Data extracted from a collection:
+ + + +
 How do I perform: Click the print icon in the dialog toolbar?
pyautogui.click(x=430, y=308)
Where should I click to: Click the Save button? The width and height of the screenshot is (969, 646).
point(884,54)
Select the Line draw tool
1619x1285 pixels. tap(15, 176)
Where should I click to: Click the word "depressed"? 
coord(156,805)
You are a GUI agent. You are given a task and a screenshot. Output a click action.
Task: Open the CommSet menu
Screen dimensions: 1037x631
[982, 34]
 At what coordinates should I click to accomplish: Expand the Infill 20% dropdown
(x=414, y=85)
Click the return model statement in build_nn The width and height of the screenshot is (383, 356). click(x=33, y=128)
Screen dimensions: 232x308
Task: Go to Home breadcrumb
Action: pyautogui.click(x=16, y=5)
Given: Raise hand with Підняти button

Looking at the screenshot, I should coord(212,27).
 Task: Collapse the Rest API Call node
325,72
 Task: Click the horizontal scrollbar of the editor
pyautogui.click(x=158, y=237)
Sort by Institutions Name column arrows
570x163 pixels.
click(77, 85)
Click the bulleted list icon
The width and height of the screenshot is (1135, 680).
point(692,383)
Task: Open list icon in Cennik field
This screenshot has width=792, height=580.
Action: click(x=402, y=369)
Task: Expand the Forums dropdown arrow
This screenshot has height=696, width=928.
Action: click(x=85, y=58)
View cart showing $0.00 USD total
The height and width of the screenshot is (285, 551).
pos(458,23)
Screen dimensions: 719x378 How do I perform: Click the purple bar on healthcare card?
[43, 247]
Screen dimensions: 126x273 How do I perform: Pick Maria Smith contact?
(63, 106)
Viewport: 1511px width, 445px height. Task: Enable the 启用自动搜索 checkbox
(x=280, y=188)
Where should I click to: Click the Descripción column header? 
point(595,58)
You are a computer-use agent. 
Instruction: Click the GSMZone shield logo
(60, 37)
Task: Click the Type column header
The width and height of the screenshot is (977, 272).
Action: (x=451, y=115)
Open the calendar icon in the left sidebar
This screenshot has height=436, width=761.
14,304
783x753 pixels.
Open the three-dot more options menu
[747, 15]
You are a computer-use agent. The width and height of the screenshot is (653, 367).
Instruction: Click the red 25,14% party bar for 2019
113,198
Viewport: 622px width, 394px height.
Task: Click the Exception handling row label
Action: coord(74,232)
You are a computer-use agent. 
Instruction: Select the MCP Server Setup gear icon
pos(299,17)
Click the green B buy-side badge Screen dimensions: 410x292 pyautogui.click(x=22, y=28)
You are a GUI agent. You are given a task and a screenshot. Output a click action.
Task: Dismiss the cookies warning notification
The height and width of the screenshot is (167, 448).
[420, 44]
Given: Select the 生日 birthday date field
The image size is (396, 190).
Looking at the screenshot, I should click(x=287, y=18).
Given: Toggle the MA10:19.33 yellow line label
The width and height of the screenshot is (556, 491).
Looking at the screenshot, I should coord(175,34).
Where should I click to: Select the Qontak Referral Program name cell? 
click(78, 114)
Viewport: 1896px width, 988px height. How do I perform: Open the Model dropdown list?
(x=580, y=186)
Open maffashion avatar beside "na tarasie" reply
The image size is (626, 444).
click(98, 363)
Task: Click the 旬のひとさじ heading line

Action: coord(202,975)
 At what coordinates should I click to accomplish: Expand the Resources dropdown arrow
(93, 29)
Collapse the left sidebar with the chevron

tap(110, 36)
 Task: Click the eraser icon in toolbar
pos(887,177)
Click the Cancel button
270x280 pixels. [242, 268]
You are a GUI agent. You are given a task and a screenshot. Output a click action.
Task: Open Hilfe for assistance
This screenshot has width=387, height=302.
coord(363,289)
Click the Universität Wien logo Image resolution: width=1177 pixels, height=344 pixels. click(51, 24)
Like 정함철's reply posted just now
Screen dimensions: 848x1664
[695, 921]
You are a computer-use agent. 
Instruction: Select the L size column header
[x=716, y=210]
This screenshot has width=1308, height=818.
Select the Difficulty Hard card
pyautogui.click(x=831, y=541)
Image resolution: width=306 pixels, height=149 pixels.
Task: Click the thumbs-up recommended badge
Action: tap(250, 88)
+ + + +
Task directions
Repeat, exactly as they stand, the line that contains "Given: Select the 生日 birthday date field" and all the lines after it in the data above.

Result of the task
Given: Select the 生日 birthday date field
The image size is (396, 190).
Looking at the screenshot, I should click(x=287, y=18).
Given: Toggle the MA10:19.33 yellow line label
The width and height of the screenshot is (556, 491).
Looking at the screenshot, I should coord(175,34).
Where should I click to: Select the Qontak Referral Program name cell? 
click(78, 114)
Viewport: 1896px width, 988px height. How do I perform: Open the Model dropdown list?
(x=580, y=186)
Open maffashion avatar beside "na tarasie" reply
The image size is (626, 444).
click(98, 363)
Task: Click the 旬のひとさじ heading line

Action: coord(202,975)
 At what coordinates should I click to accomplish: Expand the Resources dropdown arrow
(93, 29)
Collapse the left sidebar with the chevron

tap(110, 36)
 Task: Click the eraser icon in toolbar
pos(887,177)
Click the Cancel button
270x280 pixels. [242, 268]
You are a GUI agent. You are given a task and a screenshot. Output a click action.
Task: Open Hilfe for assistance
This screenshot has width=387, height=302.
coord(363,289)
Click the Universität Wien logo Image resolution: width=1177 pixels, height=344 pixels. click(51, 24)
Like 정함철's reply posted just now
Screen dimensions: 848x1664
[695, 921]
You are a computer-use agent. 
Instruction: Select the L size column header
[x=716, y=210]
This screenshot has width=1308, height=818.
Select the Difficulty Hard card
pyautogui.click(x=831, y=541)
Image resolution: width=306 pixels, height=149 pixels.
Task: Click the thumbs-up recommended badge
Action: tap(250, 88)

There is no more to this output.